Alternatives considered

"Just use vLLM's benchmark harness"

Rejected. vLLM's harness reports throughput and TTFT, neither of which shows Meridian's value. We would have to extend it to track TTOT and phase-differentiated latencies — at which point we have already built this harness, but with a tight coupling to vLLM's internal benchmark abstractions.

MLPerf-style reference workloads

Considered, deferred. MLPerf targets raw throughput and aggregate API-level latency, not phase-differentiated metrics. A MLPerf-compatible reporting mode could be added if there is downstream demand, but it does not fit the primary signal Meridian optimises for.

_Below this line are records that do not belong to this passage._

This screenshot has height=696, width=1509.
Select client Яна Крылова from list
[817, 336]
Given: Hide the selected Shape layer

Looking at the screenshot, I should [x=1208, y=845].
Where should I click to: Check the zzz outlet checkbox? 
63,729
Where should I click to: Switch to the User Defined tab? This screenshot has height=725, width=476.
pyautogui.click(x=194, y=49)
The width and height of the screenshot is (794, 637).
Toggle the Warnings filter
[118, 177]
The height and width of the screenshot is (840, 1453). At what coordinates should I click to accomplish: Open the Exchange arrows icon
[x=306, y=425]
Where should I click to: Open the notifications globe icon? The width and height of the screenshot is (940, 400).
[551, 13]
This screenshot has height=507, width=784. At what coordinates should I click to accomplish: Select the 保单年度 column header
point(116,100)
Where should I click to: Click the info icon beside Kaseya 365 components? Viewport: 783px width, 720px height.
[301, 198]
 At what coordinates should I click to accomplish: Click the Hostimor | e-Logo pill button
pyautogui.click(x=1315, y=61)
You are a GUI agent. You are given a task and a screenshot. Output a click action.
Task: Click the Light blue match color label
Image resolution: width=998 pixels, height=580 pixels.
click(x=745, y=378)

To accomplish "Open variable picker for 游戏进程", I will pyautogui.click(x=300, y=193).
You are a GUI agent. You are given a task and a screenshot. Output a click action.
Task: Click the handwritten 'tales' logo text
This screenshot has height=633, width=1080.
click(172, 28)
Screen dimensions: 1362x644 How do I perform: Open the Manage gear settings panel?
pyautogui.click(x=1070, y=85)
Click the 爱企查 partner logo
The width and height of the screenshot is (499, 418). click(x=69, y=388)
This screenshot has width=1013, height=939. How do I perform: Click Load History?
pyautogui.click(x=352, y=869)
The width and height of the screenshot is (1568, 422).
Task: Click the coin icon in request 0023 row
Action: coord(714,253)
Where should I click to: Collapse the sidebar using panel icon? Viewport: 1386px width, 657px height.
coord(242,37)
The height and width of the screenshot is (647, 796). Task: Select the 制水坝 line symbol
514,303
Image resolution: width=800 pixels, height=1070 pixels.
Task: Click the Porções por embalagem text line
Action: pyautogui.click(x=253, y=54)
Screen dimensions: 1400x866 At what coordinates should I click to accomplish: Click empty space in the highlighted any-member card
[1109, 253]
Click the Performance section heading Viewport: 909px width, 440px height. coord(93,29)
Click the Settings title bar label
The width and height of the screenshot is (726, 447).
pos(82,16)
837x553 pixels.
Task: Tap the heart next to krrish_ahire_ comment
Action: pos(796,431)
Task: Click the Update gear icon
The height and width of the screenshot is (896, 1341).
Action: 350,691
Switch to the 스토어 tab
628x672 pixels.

Per-token wall-clock tracing

Considered (would record every decode-step timestamp and reconstruct the queue depths after the fact). Rejected because it generates GiB of trace data per run for marginal additional signal — the aggregated percentiles are enough to identify regressions and the OpenTelemetry spans give the deep-dive when needed.

References

  • Playbook §5 — target metrics table.
  • ADR-0001 — dual-queue scheduling, the design this benchmark validates.
  • ADR-0004 — KV tier policy, the design that output_critical_eviction_events directly measures.